Collected data entries
______

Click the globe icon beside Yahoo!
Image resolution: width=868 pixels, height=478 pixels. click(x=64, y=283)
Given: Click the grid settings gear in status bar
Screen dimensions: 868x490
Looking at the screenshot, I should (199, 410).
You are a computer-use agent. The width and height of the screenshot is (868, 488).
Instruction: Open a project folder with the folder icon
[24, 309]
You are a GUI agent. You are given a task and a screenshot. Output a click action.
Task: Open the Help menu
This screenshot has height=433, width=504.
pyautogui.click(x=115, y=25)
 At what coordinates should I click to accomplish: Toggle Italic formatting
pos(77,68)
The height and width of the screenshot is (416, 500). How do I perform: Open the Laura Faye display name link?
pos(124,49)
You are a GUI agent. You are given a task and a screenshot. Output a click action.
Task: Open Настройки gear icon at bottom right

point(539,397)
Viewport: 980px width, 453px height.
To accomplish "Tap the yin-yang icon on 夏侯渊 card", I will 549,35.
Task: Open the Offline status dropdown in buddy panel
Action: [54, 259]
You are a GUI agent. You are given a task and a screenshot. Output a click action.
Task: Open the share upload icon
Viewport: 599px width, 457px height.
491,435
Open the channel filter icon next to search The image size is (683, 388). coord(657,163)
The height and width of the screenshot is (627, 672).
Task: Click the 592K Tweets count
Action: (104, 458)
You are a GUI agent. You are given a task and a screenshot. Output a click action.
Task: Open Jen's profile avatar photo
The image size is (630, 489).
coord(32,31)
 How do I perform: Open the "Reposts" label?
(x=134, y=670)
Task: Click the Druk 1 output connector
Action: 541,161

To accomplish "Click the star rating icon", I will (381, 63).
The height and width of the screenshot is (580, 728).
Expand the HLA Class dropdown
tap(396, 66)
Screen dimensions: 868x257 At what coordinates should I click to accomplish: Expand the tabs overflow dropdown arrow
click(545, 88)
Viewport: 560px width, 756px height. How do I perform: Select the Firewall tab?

______

▶ **WHAT THE TASK ASKS**
Reproduce the entries so that each line reads exactly as it did before.

▶ **ANSWER BOX**
Click the globe icon beside Yahoo!
Image resolution: width=868 pixels, height=478 pixels. click(x=64, y=283)
Given: Click the grid settings gear in status bar
Screen dimensions: 868x490
Looking at the screenshot, I should (199, 410).
You are a computer-use agent. The width and height of the screenshot is (868, 488).
Instruction: Open a project folder with the folder icon
[24, 309]
You are a GUI agent. You are given a task and a screenshot. Output a click action.
Task: Open the Help menu
This screenshot has height=433, width=504.
pyautogui.click(x=115, y=25)
 At what coordinates should I click to accomplish: Toggle Italic formatting
pos(77,68)
The height and width of the screenshot is (416, 500). How do I perform: Open the Laura Faye display name link?
pos(124,49)
You are a GUI agent. You are given a task and a screenshot. Output a click action.
Task: Open Настройки gear icon at bottom right

point(539,397)
Viewport: 980px width, 453px height.
To accomplish "Tap the yin-yang icon on 夏侯渊 card", I will 549,35.
Task: Open the Offline status dropdown in buddy panel
Action: [54, 259]
You are a GUI agent. You are given a task and a screenshot. Output a click action.
Task: Open the share upload icon
Viewport: 599px width, 457px height.
491,435
Open the channel filter icon next to search The image size is (683, 388). coord(657,163)
The height and width of the screenshot is (627, 672).
Task: Click the 592K Tweets count
Action: (104, 458)
You are a GUI agent. You are given a task and a screenshot. Output a click action.
Task: Open Jen's profile avatar photo
The image size is (630, 489).
coord(32,31)
 How do I perform: Open the "Reposts" label?
(x=134, y=670)
Task: Click the Druk 1 output connector
Action: 541,161

To accomplish "Click the star rating icon", I will (381, 63).
The height and width of the screenshot is (580, 728).
Expand the HLA Class dropdown
tap(396, 66)
Screen dimensions: 868x257 At what coordinates should I click to accomplish: Expand the tabs overflow dropdown arrow
click(545, 88)
Viewport: 560px width, 756px height. How do I perform: Select the Firewall tab?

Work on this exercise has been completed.